AZERBAIJAN AND TURKMENISTAN FIND COMMON GROUND ON CASPIAN SEA ISSUES.

Publication: Monitor Volume: 3 Issue: 230

Presidents Haidar Aliev of Azerbaijan and Saparmurat Niazov of Turkmenistan have jointly decided to launch bilateral negotiations on delimiting the two countries’ respective Caspian sectors. Baku and Ashgabat announced yesterday that Aliev and Niazov met in Tehran during the current summit of the Organization of the Islamic Conference. The two presidents resolved to create a joint commission, co-chaired by Foreign Ministers Hasan Hasanov and Boris Shikhmuradov, and mandated it to determine the Azerbaijani-Turkmen maritime border in accordance with the median line principle. The commission’s inaugural session is scheduled to be held within the month.

The presidents instructed the commission to act in a spirit of "consensus, reasonable compromise, and mutually advantageous partnership" in order to facilitate international cooperation in Caspian oil projects. They pointed out that "a large part of Caspian oil reserves is located precisely in the corridor between Azerbaijan and Turkmenistan." (Turan, Russian agencies, December 9)

Turkmenistan has recently claimed full or partial jurisdiction rights over three major maritime oilfields that Azerbaijan considers its own. Two of them form part of Baku’s "deal of the century" with the AIOC international consortium. The third — designated as Kapaz by Azerbaijan and as Serdar by Turkmenistan, and known in the Soviet era as Promezhutochnoe, meaning Intermediate — was earlier this year the object of an agreement between Baku and Russian companies. The latter pulled out after Ashgabat aired its claim. Turkmenistan takes the position that it would not interfere with the existing Western projects, but that it expects royalties from them.

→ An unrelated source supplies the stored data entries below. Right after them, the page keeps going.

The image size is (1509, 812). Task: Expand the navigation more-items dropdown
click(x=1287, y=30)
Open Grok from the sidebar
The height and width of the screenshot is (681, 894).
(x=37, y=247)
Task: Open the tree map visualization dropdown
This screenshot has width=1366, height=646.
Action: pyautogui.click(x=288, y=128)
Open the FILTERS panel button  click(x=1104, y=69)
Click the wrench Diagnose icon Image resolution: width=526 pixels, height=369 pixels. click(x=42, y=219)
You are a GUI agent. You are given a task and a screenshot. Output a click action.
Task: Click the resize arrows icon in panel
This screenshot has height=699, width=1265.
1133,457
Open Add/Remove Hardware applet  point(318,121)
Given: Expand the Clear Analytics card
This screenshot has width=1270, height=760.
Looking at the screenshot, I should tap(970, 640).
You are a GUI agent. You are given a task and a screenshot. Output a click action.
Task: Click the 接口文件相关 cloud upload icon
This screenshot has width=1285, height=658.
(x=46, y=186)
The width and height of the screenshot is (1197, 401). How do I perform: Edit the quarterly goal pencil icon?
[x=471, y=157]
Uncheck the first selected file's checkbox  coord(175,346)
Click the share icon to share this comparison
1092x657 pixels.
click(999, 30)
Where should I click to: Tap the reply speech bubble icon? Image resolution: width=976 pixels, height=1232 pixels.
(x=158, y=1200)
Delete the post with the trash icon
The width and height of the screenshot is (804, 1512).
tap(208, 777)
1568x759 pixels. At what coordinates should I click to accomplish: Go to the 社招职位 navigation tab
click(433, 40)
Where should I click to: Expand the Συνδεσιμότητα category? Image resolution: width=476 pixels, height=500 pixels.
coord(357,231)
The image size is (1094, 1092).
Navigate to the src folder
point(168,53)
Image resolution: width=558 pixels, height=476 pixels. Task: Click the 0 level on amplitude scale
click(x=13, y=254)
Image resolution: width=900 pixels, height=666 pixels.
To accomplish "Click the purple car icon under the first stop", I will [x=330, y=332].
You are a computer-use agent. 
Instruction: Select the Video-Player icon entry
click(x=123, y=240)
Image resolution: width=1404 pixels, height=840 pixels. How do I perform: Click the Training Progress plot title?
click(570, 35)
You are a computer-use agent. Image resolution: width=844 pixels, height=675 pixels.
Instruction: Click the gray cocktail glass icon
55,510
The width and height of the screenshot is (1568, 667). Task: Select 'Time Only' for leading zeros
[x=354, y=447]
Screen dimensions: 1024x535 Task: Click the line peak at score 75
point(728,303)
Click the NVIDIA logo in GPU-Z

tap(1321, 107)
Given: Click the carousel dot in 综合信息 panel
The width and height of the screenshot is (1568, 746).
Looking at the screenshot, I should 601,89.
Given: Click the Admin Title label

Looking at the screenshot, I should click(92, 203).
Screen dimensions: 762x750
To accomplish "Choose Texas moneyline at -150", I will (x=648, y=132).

Ashgabat’s claim has not thus far produced any disruptive repercussions. More significantly, it has had the constructive corollary of placing Turkmenistan behind the principle of division of the Caspian Sea into national sectors, and thus from a legal standpoint on the side of Azerbaijan and Kazakhstan, against Russia and Iran, which advocate common jurisdiction. Washington has recently encouraged Baku and Ashgabat to negotiate their differences on the basis of sectoral division, and has offered its good offices to that end.